97º ~ heading up to 103 before the heat index is figured, grab an oxygen tank, friends and fans of the weather, it's getting hard to breathe out there, the dirt has turned to concrete beneath our feet despite attempts to keep things watered during the night hours
I'm happy to report that so far, I'm on track for a poem a day through Sunday. Whee. I'm still starting with Meeks' Biogeography and letting the poems there help my mind loosen up. To do justice to Meeks, I'll need to re-read the book with more concentration later. Right now, I'm just letting the words and lines crash over me like waves of sound (I tend to read out loud).
No surprise, then, that today's draft is "Biogeography: 8/2/11."
Dear Readers, I confess that I've been wallowing in a blue funk for the past few days and trying to figure out the cause. I know I'm having some back-to-school stress, but I also had to admit to myself, finally, that I'm still mourning the death of Libby, our beautiful tabby cat. At the time Libby died, Lou-Lou, our black & white frisky cat, was fighting for her life against an unrelated disease. Now that Lou-Lou is getting better and is more her old self, the grief for Libby is setting in. It's such a minor loss when compared to friends who've recently lost human loved ones, but it's what I have going on in my heart right now, so here I am.
Once again, I managed to take the emotions and facts about the cat and place them in a poem without mentioning Libby. The last time I did this was when I started "Fairy Tale for a Girl with a Fever of Unknown Origin" and I used some details from Lou-Lou's medical files for that, applying them to the girl.
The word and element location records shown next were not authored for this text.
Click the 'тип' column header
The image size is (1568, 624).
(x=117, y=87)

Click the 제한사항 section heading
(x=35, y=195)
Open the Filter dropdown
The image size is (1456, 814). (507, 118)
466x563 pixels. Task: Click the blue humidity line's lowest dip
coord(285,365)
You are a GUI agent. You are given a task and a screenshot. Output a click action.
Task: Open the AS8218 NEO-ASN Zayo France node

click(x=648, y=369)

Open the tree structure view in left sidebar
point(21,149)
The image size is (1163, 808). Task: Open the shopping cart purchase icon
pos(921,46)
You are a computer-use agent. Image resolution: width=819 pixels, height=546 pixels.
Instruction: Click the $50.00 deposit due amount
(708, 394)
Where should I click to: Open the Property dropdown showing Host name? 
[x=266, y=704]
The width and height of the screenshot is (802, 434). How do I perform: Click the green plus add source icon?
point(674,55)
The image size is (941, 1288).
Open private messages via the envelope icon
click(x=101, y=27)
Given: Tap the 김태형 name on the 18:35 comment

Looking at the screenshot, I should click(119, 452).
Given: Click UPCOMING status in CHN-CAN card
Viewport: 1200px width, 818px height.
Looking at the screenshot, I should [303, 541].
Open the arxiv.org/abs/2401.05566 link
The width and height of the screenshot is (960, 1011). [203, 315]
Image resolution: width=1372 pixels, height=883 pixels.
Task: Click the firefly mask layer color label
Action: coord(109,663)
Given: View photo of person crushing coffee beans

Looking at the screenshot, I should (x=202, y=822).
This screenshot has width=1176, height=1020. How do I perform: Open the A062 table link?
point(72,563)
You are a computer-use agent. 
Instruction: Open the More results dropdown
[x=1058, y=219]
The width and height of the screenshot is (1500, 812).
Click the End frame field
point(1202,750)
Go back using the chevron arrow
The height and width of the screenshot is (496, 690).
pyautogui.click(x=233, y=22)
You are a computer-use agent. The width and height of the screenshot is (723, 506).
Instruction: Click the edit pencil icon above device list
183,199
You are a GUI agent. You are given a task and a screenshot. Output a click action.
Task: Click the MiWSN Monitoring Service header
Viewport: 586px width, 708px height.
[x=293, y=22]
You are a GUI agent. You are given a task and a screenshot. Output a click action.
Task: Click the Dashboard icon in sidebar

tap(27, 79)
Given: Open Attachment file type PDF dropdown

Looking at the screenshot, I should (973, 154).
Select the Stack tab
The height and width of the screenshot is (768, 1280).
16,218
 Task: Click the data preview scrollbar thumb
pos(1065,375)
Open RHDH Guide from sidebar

Today, I let my sadness for Libby guide me. I began with noting the environmental conditions (drought), in large part because of Meeks' influence, and then, I let the poem drift to "This I've labeled a killing summer, / although the heat was not / to blame / for a faulty heart / long undetected."
|from the National Drought Mitigation Center at U of NE Lincoln|
At first, I had two chunky stanzas, one of eight lines and one of nine. I have a habit (bad? good?) of wanting balance in my stanzas but on re-reading there was nothing I wanted to add to the first or remove from the second. This got me to questioning why I'd broken the lines and stanzas as I had. I re-read (out loud) and realized the poem has a lot of nature in it and a lot of meditation and my mind drifted to Charles Wright and some of his poems with lots of indented lines spread over the page. I started working through the poem adding more white space and breaking up the chunks. It turns out, this unlocked even more drafting for me and I was able to trim some of the excess language as well. Much happier with it this way, even though I recently read someone giving advice to poets by telling them to stay away from the tab key. To that I say: to each her own!
On a happy note, I had an acceptance for a poem in my inbox this morning. Wahoo! Maybe the acceptance dance will also serve as a rain dance today. A girl can dream.